Actually, the Hebrew language had a word similar to wellbeing way back in the days of Moses – shalom – that got translated into King James’ English simply as ‘peace’. But it really means more than ‘calm contentment’ or ‘tranquility’. The idea of ‘harmony’ is nearer its meaning. A good example of shalom is when my car has been serviced and has passed its MOT, it will purr along happily because it has all its mechanical parts in place and working together in harmony, giving it – and me – shalom. It’s a healthy vehicle, in a state of peaceful wellbeing.
And shalom is a key word in the Old Testament benediction. Here’s how a well-known paragraph of six verses reads in the King James’ Version. It is the traditional way to end a church service or a time of Christian fellowship with a benediction by quoting three of these familiar half-a-dozen sentences from Numbers 6:22-27.
(22) ‘And the Lord spake unto Moses, saying,
(23) Speak unto Aaron and unto his sons, saying, On this wise ye shall bless the children of Israel, saying unto them,
(24) The Lord bless thee and keep thee;
(25) The Lord make his face to shine upon thee, and be gracious unto thee,
(26) The Lord lift up his countenance upon thee, and give thee peace [shalom].
(27) And they shall put my name upon the children of Israel; and I will bless them.’
Now, let’s ask ourselves a few practical questions about this paragraph of Scripture.
Question 1. Why quote the Authorised Version?
Because it highlights the old-fashioned word ‘thee‘ [singular] that contrasts with the plural ‘ye’. When God decided to bless the entire nation of Israel he blessed them individual by individual, family by family, home by home.
Question 2. What is a blessing?
I love the story of a priest in his clerical collar who was asked by a homeless man, ‘Will you give me half-a-crown, please, father?’ Maybe the beggar’s breath smelled strongly of alcohol, and he would probably only spend the money to buy himself some more.
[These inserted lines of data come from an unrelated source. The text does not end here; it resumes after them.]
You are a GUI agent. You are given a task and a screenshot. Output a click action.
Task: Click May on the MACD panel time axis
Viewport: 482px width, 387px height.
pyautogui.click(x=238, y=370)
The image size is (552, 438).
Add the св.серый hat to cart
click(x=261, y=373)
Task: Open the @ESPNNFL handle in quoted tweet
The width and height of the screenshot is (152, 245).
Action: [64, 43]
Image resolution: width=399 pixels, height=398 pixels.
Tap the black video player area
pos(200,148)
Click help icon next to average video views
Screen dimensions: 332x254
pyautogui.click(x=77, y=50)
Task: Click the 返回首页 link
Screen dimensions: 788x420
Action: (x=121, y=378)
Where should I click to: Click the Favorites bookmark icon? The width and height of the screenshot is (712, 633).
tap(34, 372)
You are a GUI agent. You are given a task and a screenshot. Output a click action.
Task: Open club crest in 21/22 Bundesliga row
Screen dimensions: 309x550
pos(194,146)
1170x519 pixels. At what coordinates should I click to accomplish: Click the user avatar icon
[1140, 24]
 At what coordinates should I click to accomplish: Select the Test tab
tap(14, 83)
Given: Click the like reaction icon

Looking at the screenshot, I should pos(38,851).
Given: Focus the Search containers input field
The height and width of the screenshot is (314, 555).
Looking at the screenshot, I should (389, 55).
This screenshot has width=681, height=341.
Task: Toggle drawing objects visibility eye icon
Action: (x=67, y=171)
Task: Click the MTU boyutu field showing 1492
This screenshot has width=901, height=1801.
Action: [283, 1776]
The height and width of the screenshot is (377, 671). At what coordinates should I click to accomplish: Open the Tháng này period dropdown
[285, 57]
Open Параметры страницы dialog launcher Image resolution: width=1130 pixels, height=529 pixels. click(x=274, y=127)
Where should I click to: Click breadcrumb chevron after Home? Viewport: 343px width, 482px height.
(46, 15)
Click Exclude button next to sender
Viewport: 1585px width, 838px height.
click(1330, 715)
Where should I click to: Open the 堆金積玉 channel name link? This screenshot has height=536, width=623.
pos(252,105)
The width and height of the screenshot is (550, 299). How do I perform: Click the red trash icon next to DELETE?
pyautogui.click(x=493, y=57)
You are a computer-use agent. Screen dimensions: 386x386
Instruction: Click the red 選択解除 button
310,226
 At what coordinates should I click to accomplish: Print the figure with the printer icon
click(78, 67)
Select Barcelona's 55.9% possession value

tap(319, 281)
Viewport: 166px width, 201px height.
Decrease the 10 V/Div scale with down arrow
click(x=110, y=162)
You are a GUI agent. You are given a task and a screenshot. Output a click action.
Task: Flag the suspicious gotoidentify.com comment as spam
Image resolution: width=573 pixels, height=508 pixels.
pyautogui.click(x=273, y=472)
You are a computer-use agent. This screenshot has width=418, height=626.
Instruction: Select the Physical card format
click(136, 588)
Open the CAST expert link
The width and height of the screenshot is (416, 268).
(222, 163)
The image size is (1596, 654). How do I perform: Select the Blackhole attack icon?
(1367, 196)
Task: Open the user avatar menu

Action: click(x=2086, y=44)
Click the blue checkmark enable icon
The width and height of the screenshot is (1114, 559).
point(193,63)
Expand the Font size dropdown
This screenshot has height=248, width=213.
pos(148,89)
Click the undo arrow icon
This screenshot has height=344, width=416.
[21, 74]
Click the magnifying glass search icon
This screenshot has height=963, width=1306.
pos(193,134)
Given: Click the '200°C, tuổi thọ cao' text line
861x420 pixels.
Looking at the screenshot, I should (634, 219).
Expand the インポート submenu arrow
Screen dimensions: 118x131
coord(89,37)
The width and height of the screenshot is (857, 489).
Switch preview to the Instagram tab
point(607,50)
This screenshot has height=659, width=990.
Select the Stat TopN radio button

So the minister answered, ‘No, I won’t even give you a brass farthing. But if you kneel down, I’ll give you a blessing.’ The beggar replied, ‘No, thank you, father. If your blessing isn’t even worth a farthing I’d rather not bother!’
At the beginning of human history, ‘God created human beings in his own image . . . male and female. . . . The God blessed them and said, “Be fruitful and multiply. Fill the earth and govern it” (Genesis 1:27-28). And when God speaks a blessing over anyone, that person can bear fruit in things they say and do.
Question 3. How did God say he would bestow blessing?
He did so by speaking and good things resulted. Think about how you speak to people – neighbours, shop assistants, visitors etc.
I visited one church years ago where a fellow at the door tried to greet everyone individually as they left after the service in groups, by shaking as many hands as he could and, sounding like a machine gun he sputtered out, ‘God bless you . . . bless you . . . bless you . . .’ I staggered from the church to my car feeling like a dying pheasant full of grapeshot!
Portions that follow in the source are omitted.